People kept telling me how brave I was. I didn’t get that. I mean, how brave do you have to be to get blown up? But I’d smile and nod anyway. I just did what I was told. Walk to the end of the rail; lift your leg; tighten your belly; four more times; come on, you can do it; pump, pump, pump! I worked my ass off, like a good little soldier.

But the first time I really saw myself in the mirror, when I was finally able to go into the bathroom with the help of an attendant, no more bedpans and catheters, I could hardly believe the face that stared back at me. I’d lost something like twenty-five pounds, and I hadn’t been heavy to begin with. I looked like a little old man. Some shriveled-up circus monkey. My eyes were sunk into their sockets, surrounded by bruised, black lids, black holes that were going to swallow me up inside them.

‘Hey,’ I said to the attendant, this Haitian guy who was built like a statue. ‘Hey, I look like shit, don’t I?’

‘You don’t look so bad,’ he said, resting his heavy hand on my shoulder. ‘You’ll get better. Don’t you worry.’
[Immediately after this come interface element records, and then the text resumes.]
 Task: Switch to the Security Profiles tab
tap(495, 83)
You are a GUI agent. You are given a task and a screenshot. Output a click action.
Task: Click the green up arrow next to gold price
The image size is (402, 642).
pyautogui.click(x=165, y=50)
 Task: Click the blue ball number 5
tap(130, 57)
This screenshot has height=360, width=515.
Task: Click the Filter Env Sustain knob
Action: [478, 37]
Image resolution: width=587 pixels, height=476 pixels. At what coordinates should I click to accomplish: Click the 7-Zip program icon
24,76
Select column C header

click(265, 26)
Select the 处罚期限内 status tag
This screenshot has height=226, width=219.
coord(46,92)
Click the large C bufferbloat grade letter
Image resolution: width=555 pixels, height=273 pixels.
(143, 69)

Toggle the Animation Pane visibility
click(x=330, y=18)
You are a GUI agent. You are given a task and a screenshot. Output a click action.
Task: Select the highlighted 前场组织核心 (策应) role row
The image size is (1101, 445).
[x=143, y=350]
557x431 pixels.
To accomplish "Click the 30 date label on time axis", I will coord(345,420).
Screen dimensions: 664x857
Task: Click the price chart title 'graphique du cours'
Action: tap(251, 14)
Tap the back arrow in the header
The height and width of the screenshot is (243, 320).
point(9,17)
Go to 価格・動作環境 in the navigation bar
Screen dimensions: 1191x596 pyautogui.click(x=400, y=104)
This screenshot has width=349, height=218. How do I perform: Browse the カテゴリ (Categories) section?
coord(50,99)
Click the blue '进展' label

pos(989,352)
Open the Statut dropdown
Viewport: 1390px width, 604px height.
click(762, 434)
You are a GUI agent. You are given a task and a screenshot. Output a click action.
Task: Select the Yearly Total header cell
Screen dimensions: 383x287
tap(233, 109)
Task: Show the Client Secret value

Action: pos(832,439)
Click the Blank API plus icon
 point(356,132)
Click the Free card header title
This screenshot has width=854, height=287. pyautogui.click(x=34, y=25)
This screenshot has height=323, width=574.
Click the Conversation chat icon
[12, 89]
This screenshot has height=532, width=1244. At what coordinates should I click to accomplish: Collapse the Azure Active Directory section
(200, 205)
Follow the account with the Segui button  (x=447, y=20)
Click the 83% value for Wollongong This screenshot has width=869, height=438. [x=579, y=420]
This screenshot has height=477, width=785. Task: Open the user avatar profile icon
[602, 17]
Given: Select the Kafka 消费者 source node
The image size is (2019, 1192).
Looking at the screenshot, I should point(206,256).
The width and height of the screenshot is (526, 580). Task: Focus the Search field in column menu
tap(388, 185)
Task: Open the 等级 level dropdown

I was in the hospital for over a month. After the first two weeks, my mom had to go back to work. She said she could come and see me on the weekends, but I told her she should save her money. As much as a part of me wanted her there, wanted my mommy to stay and take care of me, another part of me wished that she hadn’t come. Because I could see how much it hurt her to see me like this, her little girl, how painful it was for her. I could see her eyes fill with tears as she looked at me, when she didn’t turn away in time. I didn’t want to be responsible for that.

Trey couldn’t stay long either. He had to get back.

I’d wanted to wait and have a real wedding, that whole princess fantasy, me all in white; but Trey had more sense about this than I did.

‘No,’ he said. ‘We should do it now. Just in case.’

‘Don’t think that way,’ I said.

‘Ellie, we
have
to think that way. If something happens to me, you’ll have my benefits. That’s not much, but it’s something.’

I finally decided that he was right. That it was practical. Or maybe I just wanted to please him. It was what he wanted, after all. And I wanted to make him happy.

A chaplain came and married us, me lying in my hospital bed, Trey in his dress uniform, my mom and his parents standing by. This was the first time I’d met his parents, naturally, and in my morphine-addled state it was hard for me to form much of an impression of them, except that I could see Trey in them both, distorted, fun-house mirror versions of Trey anyway. They smiled a lot. They seemed tense.